### Records shown
^^^^^^^^
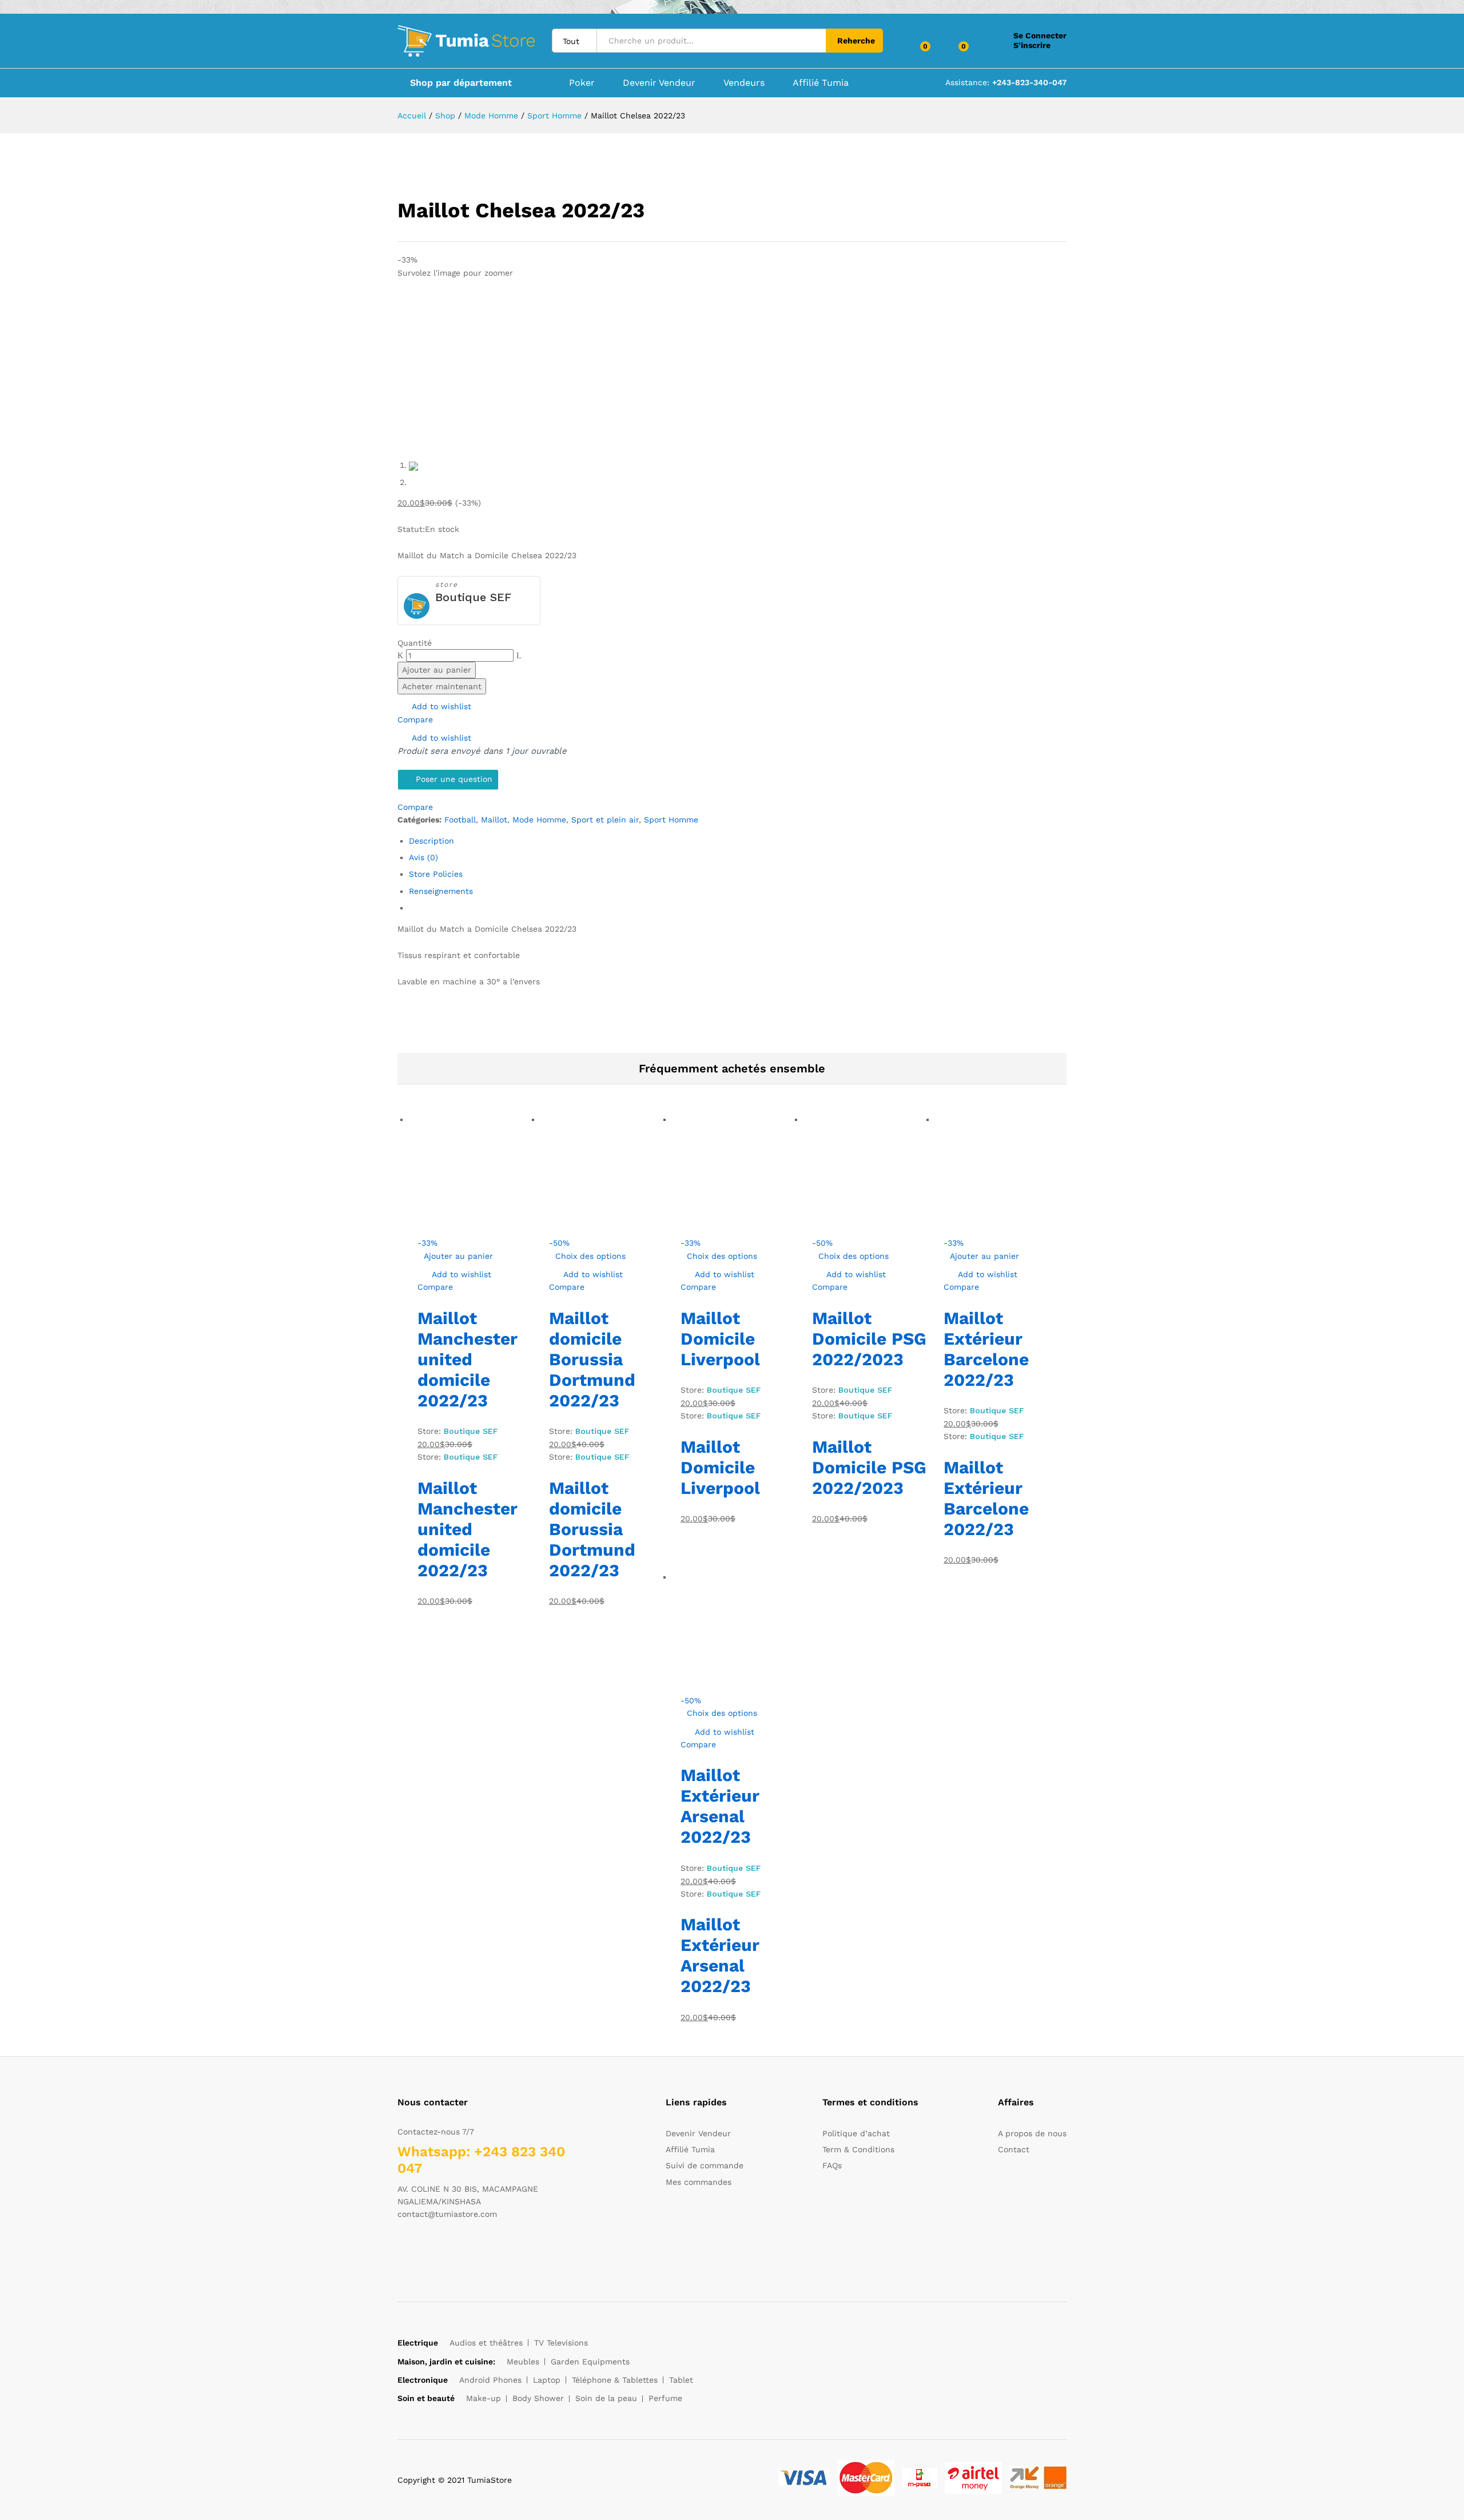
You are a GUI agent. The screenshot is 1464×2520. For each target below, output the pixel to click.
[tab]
^^^^^^^^
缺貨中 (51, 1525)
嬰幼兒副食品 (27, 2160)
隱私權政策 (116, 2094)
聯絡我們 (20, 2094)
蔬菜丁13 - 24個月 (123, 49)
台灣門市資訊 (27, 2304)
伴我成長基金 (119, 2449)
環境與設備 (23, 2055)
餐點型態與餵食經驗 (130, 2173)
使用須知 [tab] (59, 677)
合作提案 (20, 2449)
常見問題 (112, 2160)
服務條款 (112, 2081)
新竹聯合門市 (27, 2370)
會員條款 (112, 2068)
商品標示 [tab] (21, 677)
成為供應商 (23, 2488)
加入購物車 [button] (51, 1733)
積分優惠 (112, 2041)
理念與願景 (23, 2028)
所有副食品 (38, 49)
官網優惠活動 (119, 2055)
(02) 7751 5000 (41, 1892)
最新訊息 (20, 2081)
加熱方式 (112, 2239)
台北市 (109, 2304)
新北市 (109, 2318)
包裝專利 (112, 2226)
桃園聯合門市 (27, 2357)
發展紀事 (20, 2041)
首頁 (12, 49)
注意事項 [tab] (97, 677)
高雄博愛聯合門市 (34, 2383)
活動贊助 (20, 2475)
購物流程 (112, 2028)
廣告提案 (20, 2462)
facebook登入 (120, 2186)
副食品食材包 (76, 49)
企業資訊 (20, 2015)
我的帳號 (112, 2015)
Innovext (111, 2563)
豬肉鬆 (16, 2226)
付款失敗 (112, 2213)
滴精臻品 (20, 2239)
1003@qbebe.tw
^^^^^^^^
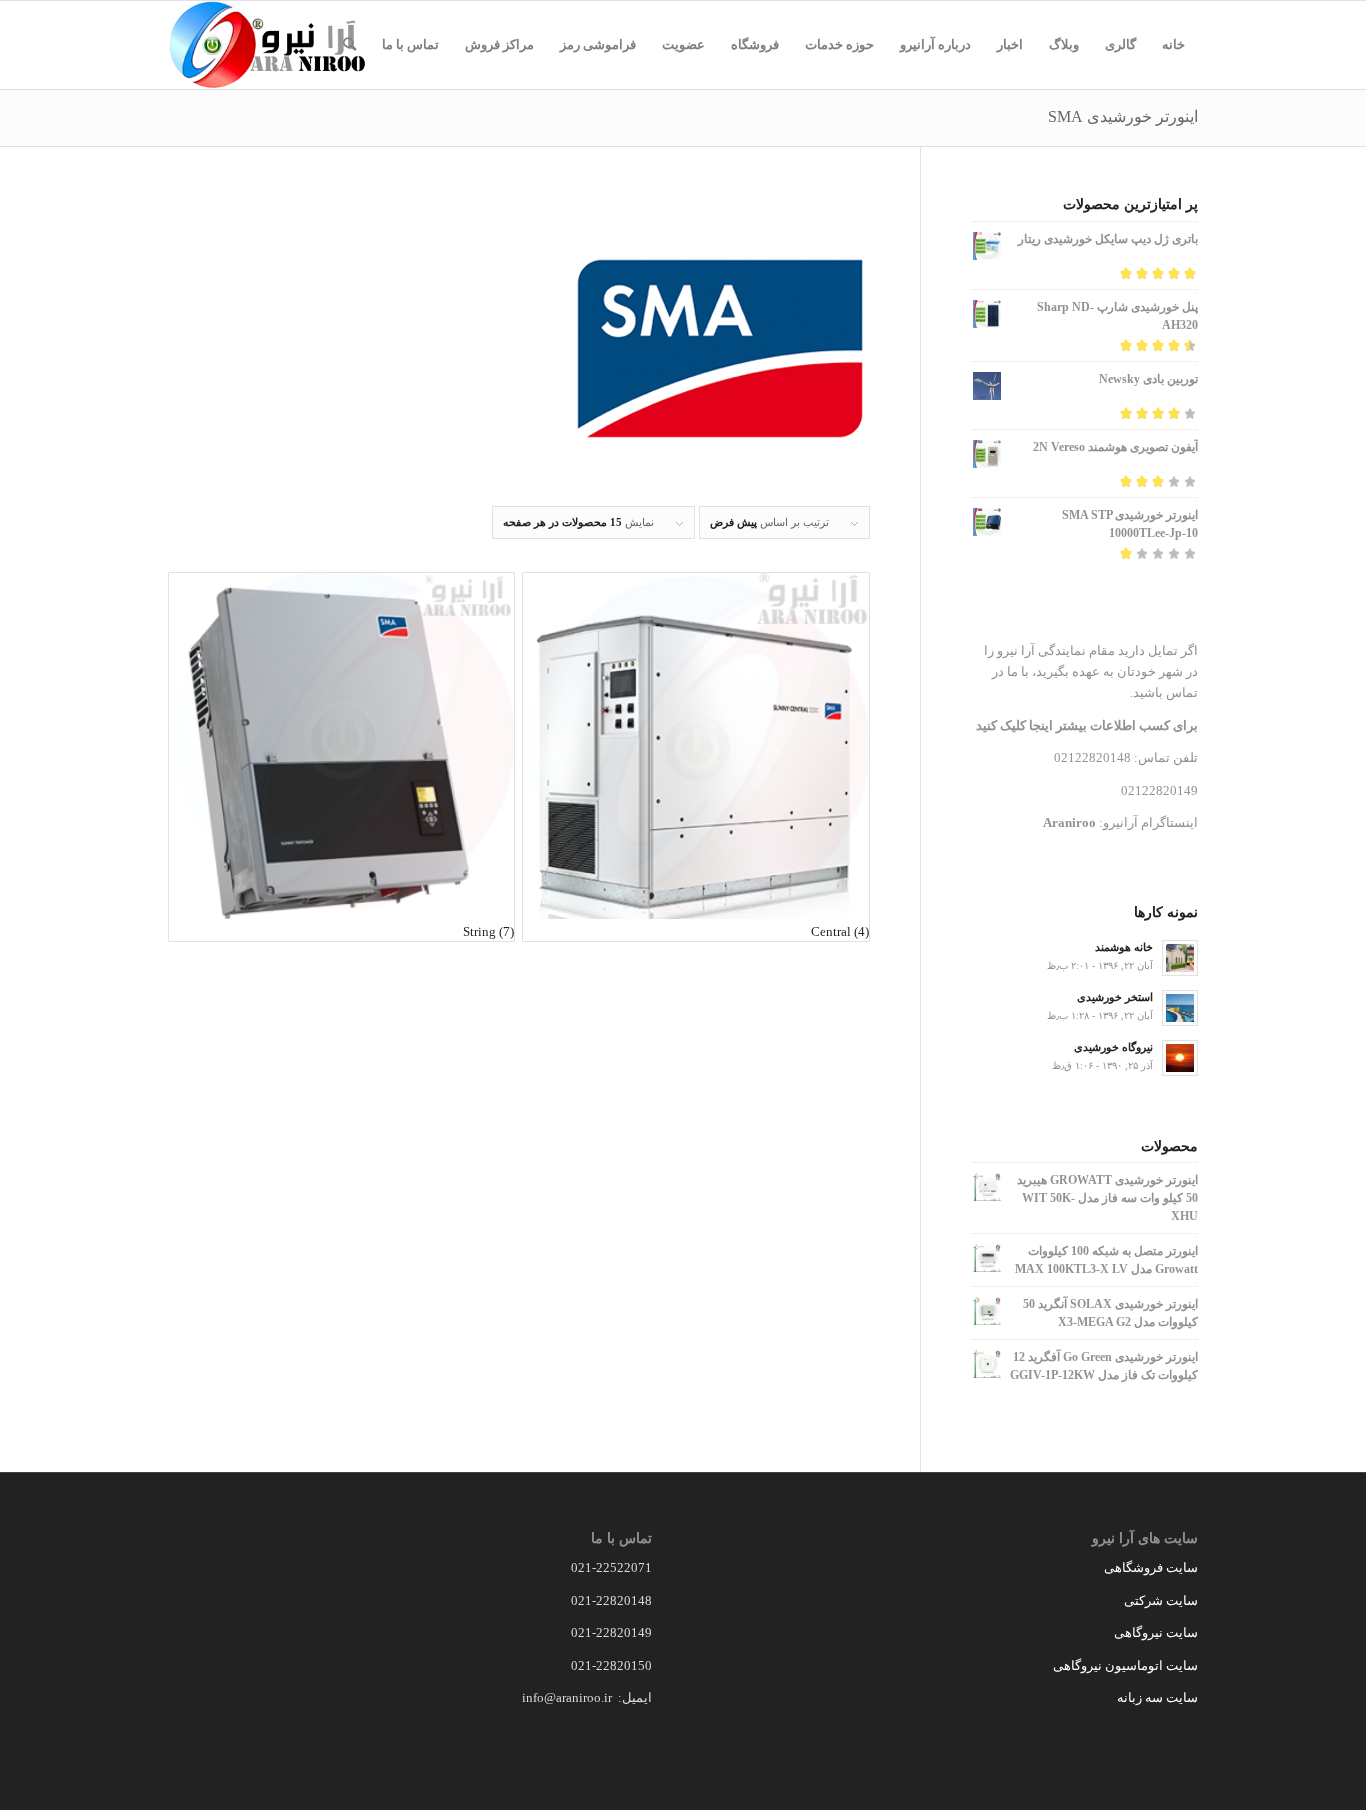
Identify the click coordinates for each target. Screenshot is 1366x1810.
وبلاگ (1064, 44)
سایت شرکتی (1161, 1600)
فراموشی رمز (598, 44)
^^^^^^^^
### Task directions
Return only the number of lines in the preceding records that contain the string "each".

### Reply
2